Required actions.
[1] Summarize the text on preparing stable diffusion models with the Qualcomm AI Engine Direct SDK in two sentences.
[2] Write a continuation of the text on preparing stable diffusion models with the Qualcomm AI Engine Direct SDK, picking up after its last line.

Page.
## Start
The following section uses the Qualcomm AI Engine Direct SDK to prepare stable diffusion models for on-target inference.

In [None]:
# Set up environment variable to reference STABLE_DIFFUSION_MODELS
STABLE_DIFFUSION_MODELS = os.path.join(os.getcwd(), "../landscapePhotoreal_v1/")

## Convert the model from ONNX representation to QNN representation

The Qualcomm AI Engine Direct SDK `qnn-onnx-conerter` tool converts a model from ONNX representation to its equivalent QNN representation in `A16W8` precision. The encoding files generated from the AIMET workflow are provided as an input to this step via the `–quantization_overrides model.encodings` option.

This step generates a `.cpp` file that represents the model as a series of QNN API calls and a `.bin` file that contains static data that is typically model weights and referenced by the `.cpp` file.

This step must be done independently for all three models.

### Generate model inputs list/data

In [None]:
inputs_pickle_path=STABLE_DIFFUSION_MODELS + '/fp32.npy'
!python3 generate_inputs.py --pickle_path $inputs_pickle_path --working_dir $STABLE_DIFFUSION_MODELS

### Set up environment variables for the Qualcomm AI Direct SDK tools

In [None]:
env = os.environ.copy()
## End
[Records for locating displayed items]
## Start
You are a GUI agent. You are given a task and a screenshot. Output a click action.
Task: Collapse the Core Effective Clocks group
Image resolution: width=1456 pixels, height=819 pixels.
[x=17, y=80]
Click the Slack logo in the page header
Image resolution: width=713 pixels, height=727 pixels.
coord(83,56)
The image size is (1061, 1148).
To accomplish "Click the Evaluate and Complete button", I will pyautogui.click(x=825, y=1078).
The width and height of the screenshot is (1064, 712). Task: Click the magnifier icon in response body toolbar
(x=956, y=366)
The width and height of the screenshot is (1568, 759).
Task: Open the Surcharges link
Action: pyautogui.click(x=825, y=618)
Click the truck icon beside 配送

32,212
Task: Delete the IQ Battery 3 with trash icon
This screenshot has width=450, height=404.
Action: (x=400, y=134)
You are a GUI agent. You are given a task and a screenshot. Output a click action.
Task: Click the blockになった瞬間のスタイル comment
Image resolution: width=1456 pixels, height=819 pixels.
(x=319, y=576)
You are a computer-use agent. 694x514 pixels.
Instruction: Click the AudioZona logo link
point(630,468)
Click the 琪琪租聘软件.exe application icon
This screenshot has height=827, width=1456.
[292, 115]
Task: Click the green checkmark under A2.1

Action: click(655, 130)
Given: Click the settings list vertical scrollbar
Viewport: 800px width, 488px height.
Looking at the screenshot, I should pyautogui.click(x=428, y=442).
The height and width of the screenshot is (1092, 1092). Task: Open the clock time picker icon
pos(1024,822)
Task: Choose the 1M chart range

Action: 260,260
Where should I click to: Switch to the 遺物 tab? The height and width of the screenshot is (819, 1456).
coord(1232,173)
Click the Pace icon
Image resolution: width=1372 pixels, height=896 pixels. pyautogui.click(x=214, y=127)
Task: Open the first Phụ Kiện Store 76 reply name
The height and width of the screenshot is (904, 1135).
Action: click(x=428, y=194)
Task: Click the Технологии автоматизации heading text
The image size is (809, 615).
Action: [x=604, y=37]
## End
Answer list.
[1] The section uses the Qualcomm AI Engine Direct SDK to prepare stable diffusion models for on-target inference by converting each model from ONNX representation to QNN representation in A16W8 precision, with encoding files from the AIMET workflow supplied as input. The conversion produces a .cpp file representing the model as a series of QNN API calls and a .bin file of static data, typically model weights, and it must be done independently for all three models.

[2]
env["QNN_SDK_ROOT"] = QNN_SDK_ROOT
env["PYTHONPATH"] = QNN_SDK_ROOT + "/benchmarks/QNN/:" + QNN_SDK_ROOT + "/lib/python"
env["PATH"] = QNN_SDK_ROOT + "/bin/x86_64-linux-clang:" + env["PATH"]
env["LD_LIBRARY_PATH"] = QNN_SDK_ROOT + "/lib/x86_64-linux-clang:" + os.environ['CONDA_PREFIX'] + "/lib"
env["HEXAGON_TOOLS_DIR"] = QNN_SDK_ROOT + "/bin/x86_64-linux-clang"

### Convert the text encoder

In [None]:
import subprocess

!mkdir -p $STABLE_DIFFUSION_MODELS/converted_text_encoder
proc = subprocess.Popen([QNN_SDK_ROOT + "/bin/x86_64-linux-clang/qnn-onnx-converter",
                  "-o", STABLE_DIFFUSION_MODELS + "/converted_text_encoder/qnn_model.cpp",
                   "-i",STABLE_DIFFUSION_MODELS + "/text_encoder_onnx/text_encoder.onnx",
                   "--input_list", STABLE_DIFFUSION_MODELS + "/text_encoder_onnx/text_encoder_input_list.txt",
                   "--act_bw", "16",
                   "--bias_bw", "32",
                   "--quantization_overrides", STABLE_DIFFUSION_MODELS + "/text_encoder_onnx/text_encoder.encodings"
                 ],stdout=subprocess.PIPE, stderr=subprocess.PIPE,env=env)
output, error = proc.communicate()
print(output.decode(),error.decode())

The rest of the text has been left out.